■ **REQUIRED TASK**
Convert the part of the data that opens with the line containing "Where should I click to: Click the stove" and closes with the line containing "point(510,114)" into a Markdown table with the columns Row and Line. Skip blank lines and leave the pictures out.

Some records
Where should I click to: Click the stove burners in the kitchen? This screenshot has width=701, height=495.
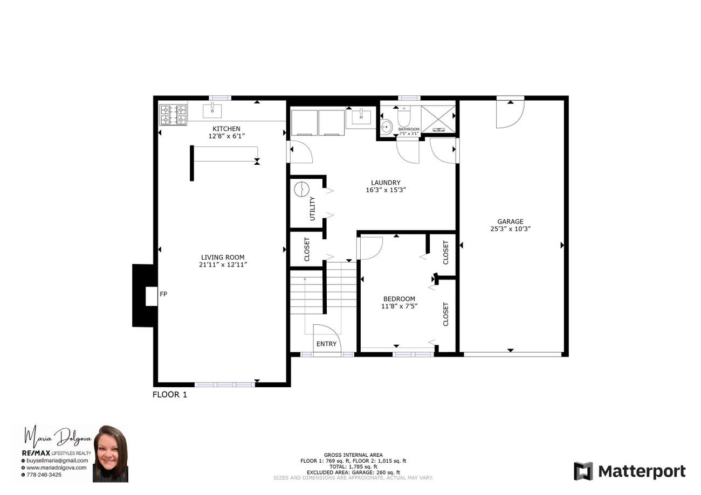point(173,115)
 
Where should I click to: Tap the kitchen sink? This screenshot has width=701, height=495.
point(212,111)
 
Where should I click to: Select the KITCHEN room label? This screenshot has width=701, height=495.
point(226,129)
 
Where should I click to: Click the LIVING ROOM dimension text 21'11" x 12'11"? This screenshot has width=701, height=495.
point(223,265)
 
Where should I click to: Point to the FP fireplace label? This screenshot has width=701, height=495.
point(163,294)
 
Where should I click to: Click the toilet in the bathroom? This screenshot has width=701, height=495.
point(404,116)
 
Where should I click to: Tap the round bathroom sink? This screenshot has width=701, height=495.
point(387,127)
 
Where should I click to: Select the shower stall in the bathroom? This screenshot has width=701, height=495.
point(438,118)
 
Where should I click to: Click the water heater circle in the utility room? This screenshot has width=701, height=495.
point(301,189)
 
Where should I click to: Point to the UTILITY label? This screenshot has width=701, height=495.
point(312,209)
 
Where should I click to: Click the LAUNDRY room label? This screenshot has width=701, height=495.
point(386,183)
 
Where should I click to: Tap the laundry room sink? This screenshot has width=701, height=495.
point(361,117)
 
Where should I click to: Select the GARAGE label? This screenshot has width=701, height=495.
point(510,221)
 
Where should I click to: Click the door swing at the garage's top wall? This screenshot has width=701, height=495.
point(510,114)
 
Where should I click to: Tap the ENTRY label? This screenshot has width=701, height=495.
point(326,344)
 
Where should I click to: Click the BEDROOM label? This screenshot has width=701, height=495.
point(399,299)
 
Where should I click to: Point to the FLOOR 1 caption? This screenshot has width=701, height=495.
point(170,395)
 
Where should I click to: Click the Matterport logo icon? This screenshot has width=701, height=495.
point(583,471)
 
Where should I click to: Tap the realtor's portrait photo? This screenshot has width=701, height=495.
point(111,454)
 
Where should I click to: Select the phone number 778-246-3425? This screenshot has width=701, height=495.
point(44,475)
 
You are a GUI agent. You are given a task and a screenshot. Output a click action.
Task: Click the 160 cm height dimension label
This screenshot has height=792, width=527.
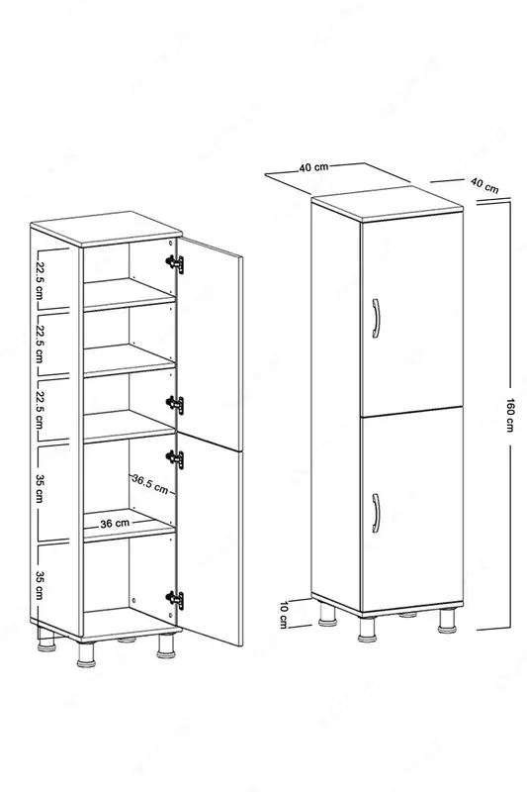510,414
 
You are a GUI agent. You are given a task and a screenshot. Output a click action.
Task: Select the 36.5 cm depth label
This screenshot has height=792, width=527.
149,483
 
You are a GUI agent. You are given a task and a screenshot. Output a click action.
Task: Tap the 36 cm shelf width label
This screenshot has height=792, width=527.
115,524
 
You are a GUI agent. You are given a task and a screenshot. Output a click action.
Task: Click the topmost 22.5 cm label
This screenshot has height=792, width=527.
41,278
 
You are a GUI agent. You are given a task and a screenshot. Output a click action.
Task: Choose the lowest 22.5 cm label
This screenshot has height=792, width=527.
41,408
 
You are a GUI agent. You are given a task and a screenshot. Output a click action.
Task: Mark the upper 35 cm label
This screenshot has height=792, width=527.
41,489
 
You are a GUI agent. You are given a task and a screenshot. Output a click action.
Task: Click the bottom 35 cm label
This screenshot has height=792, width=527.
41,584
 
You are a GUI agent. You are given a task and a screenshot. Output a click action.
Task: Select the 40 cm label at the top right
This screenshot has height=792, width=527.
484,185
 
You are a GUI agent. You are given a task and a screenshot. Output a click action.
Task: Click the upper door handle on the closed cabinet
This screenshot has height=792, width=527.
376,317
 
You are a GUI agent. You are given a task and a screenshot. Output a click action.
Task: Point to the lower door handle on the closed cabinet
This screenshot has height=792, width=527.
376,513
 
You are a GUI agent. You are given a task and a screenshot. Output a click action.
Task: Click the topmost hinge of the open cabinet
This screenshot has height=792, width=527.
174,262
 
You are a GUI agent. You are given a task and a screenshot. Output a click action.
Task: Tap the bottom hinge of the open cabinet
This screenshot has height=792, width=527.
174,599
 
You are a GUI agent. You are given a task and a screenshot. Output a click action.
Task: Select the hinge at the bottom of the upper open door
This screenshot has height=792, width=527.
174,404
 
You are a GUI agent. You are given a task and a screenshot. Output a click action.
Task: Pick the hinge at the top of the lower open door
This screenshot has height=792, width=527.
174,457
---
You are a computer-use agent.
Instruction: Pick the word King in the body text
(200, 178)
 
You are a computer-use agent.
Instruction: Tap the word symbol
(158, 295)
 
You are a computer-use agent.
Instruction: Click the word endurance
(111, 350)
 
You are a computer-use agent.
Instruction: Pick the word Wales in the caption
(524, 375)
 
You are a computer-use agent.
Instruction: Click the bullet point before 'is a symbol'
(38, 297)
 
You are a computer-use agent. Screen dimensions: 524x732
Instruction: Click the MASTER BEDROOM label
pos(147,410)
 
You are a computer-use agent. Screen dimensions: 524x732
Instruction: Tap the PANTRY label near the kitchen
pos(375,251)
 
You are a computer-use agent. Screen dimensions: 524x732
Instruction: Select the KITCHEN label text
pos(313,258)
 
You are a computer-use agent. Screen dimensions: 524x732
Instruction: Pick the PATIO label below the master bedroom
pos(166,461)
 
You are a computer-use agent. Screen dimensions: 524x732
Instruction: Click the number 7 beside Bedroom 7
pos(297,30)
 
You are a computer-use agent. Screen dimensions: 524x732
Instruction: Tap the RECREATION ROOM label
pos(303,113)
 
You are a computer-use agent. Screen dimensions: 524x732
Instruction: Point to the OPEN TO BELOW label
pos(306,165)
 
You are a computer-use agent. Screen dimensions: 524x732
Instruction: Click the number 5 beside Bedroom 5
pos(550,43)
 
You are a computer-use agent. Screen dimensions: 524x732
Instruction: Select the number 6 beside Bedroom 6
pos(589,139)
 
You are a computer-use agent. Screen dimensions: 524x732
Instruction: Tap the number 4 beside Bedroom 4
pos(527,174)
---
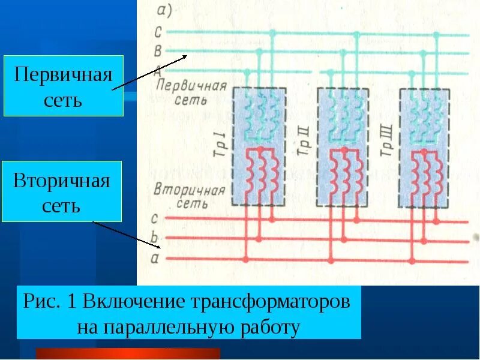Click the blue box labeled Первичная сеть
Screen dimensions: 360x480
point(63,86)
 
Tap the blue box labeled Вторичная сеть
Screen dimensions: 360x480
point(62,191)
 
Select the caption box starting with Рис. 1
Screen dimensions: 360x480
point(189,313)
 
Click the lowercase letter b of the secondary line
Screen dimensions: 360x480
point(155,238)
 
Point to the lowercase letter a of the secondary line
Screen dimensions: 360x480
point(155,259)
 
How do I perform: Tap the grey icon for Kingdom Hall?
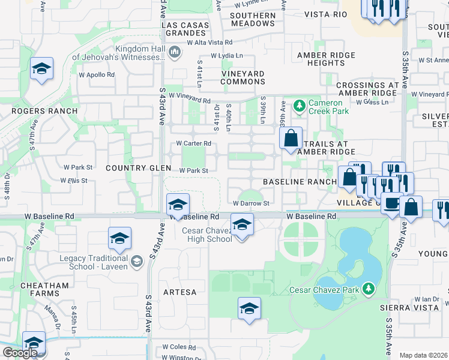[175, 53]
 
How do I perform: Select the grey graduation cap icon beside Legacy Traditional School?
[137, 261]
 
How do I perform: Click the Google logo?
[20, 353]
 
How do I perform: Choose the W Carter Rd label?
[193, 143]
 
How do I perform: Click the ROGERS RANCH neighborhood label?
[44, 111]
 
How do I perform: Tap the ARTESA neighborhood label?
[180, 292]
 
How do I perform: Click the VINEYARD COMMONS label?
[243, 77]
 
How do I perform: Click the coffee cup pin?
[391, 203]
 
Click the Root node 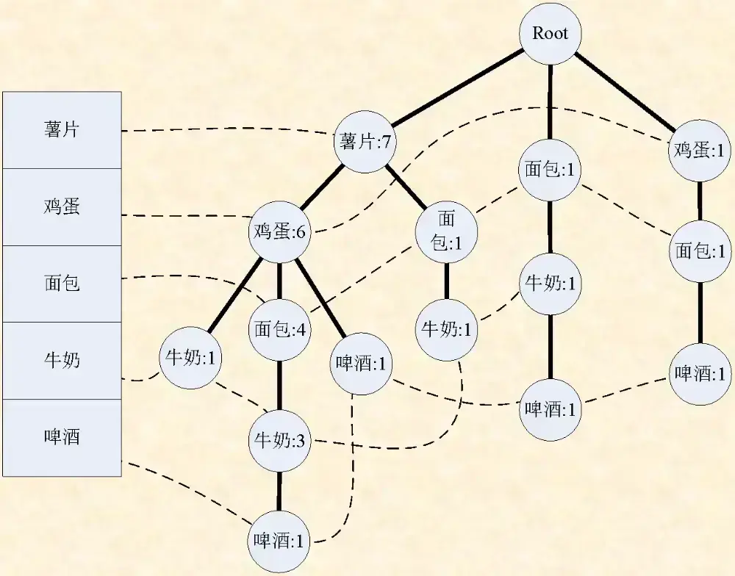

■ **RESULT OF THE EXERCISE**
| Row | Line |
|---|---|
| 1 | Where should I click to: Click the stove burners in the kitchen? This screenshot has width=701, height=495. |
| 2 | point(173,115) |
| 3 | Where should I click to: Tap the kitchen sink? This screenshot has width=701, height=495. |
| 4 | point(212,111) |
| 5 | Where should I click to: Select the KITCHEN room label? This screenshot has width=701, height=495. |
| 6 | point(226,129) |
| 7 | Where should I click to: Click the LIVING ROOM dimension text 21'11" x 12'11"? This screenshot has width=701, height=495. |
| 8 | point(223,265) |
| 9 | Where should I click to: Point to the FP fireplace label? This screenshot has width=701, height=495. |
| 10 | point(163,294) |
| 11 | Where should I click to: Click the toilet in the bathroom? This screenshot has width=701, height=495. |
| 12 | point(404,116) |
| 13 | Where should I click to: Tap the round bathroom sink? This screenshot has width=701, height=495. |
| 14 | point(387,127) |
| 15 | Where should I click to: Select the shower stall in the bathroom? This screenshot has width=701, height=495. |
| 16 | point(438,118) |
| 17 | Where should I click to: Click the water heater circle in the utility room? This screenshot has width=701, height=495. |
| 18 | point(301,189) |
| 19 | Where should I click to: Point to the UTILITY label? This screenshot has width=701, height=495. |
| 20 | point(312,209) |
| 21 | Where should I click to: Click the LAUNDRY room label? This screenshot has width=701, height=495. |
| 22 | point(386,183) |
| 23 | Where should I click to: Tap the laundry room sink? This screenshot has width=701, height=495. |
| 24 | point(361,117) |
| 25 | Where should I click to: Select the GARAGE label? This screenshot has width=701, height=495. |
| 26 | point(510,221) |
| 27 | Where should I click to: Click the door swing at the garage's top wall? This screenshot has width=701, height=495. |
| 28 | point(510,114) |